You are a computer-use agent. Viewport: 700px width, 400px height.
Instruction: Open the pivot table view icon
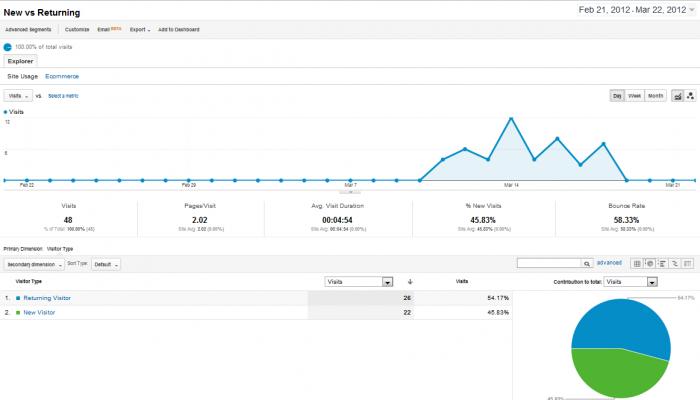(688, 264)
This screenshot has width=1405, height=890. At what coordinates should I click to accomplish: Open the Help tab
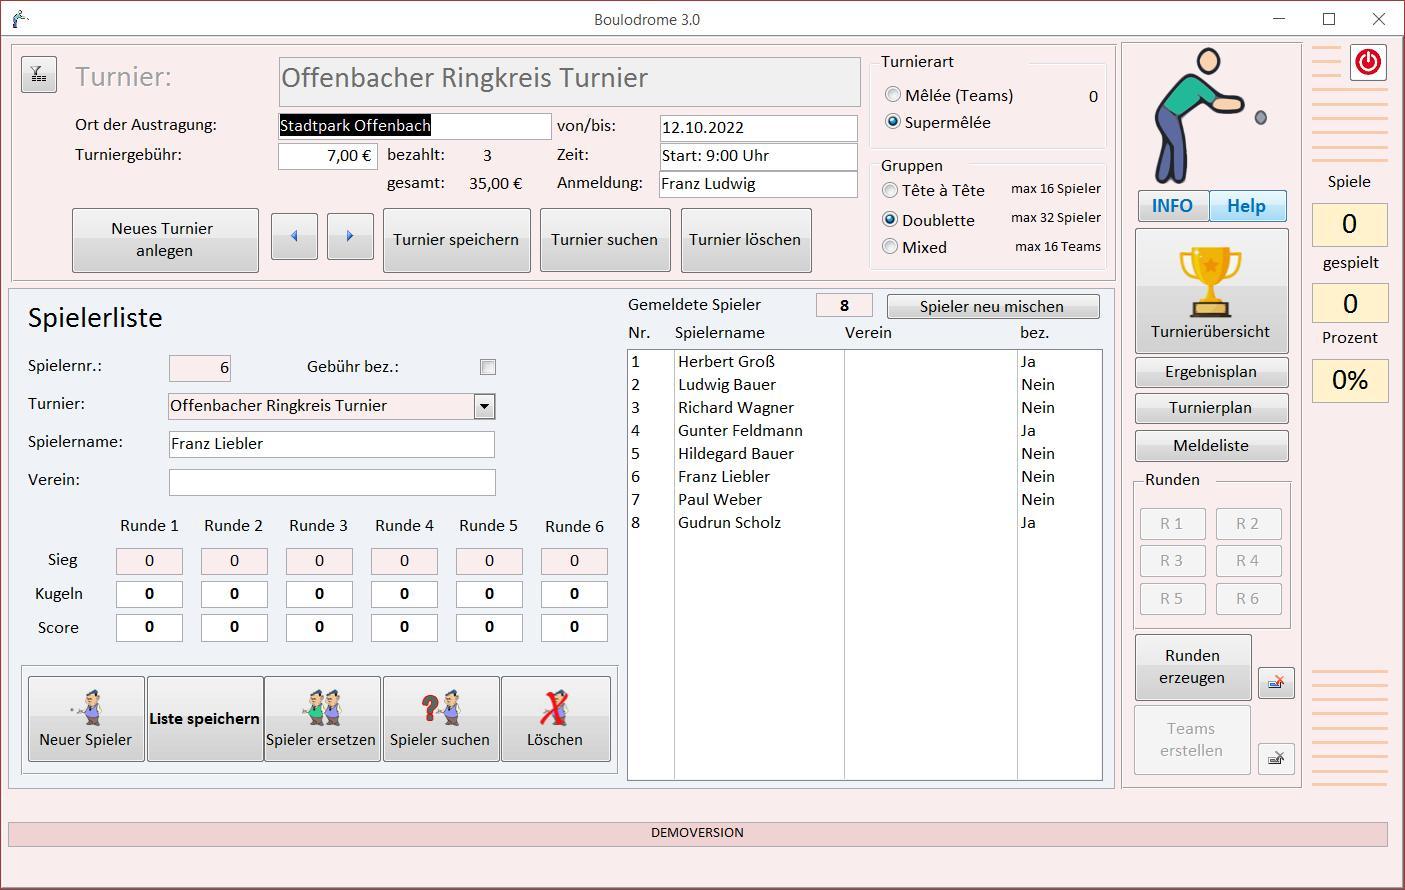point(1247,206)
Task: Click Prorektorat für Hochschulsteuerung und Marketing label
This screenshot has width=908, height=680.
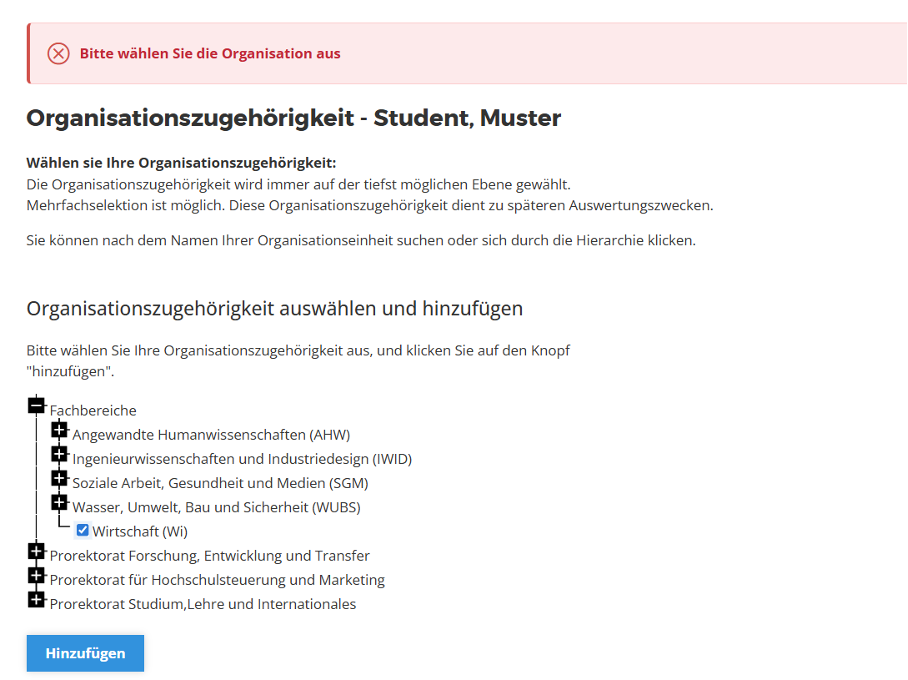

---

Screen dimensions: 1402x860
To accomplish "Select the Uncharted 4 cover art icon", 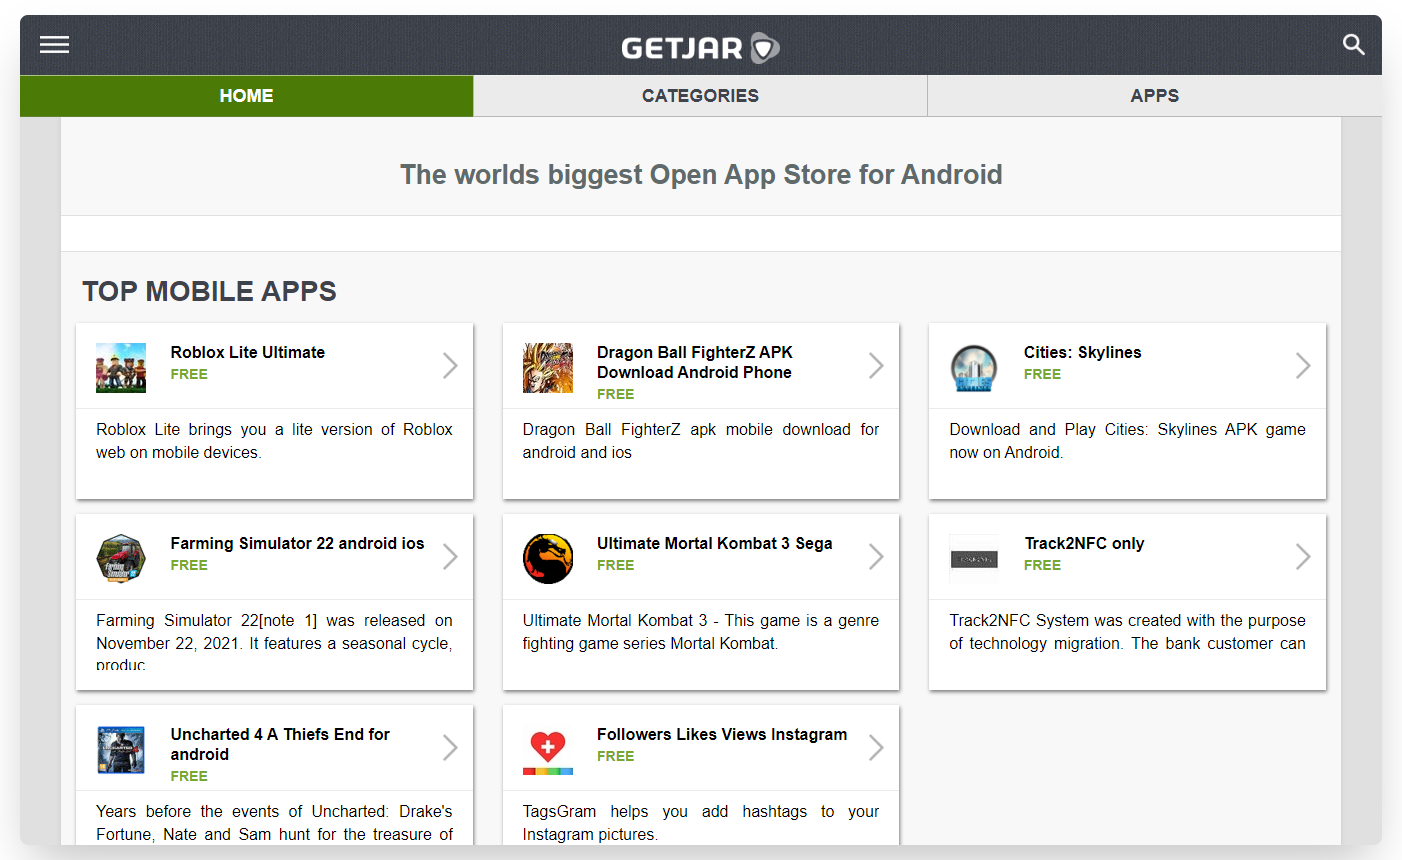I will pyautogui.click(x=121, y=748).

### What is required
Using the listing above, repeat word for word each line from the one with "Instruction: Open the pivot table view icon" down to the one with "This screenshot has width=908, height=680.", both included. Omit all pictures.

### Output for this task
Instruction: Open the pivot table view icon
(688, 264)
This screenshot has width=1405, height=890. At what coordinates should I click to accomplish: Open the Help tab
point(1247,206)
Task: Click Prorektorat für Hochschulsteuerung und Marketing label
This screenshot has width=908, height=680.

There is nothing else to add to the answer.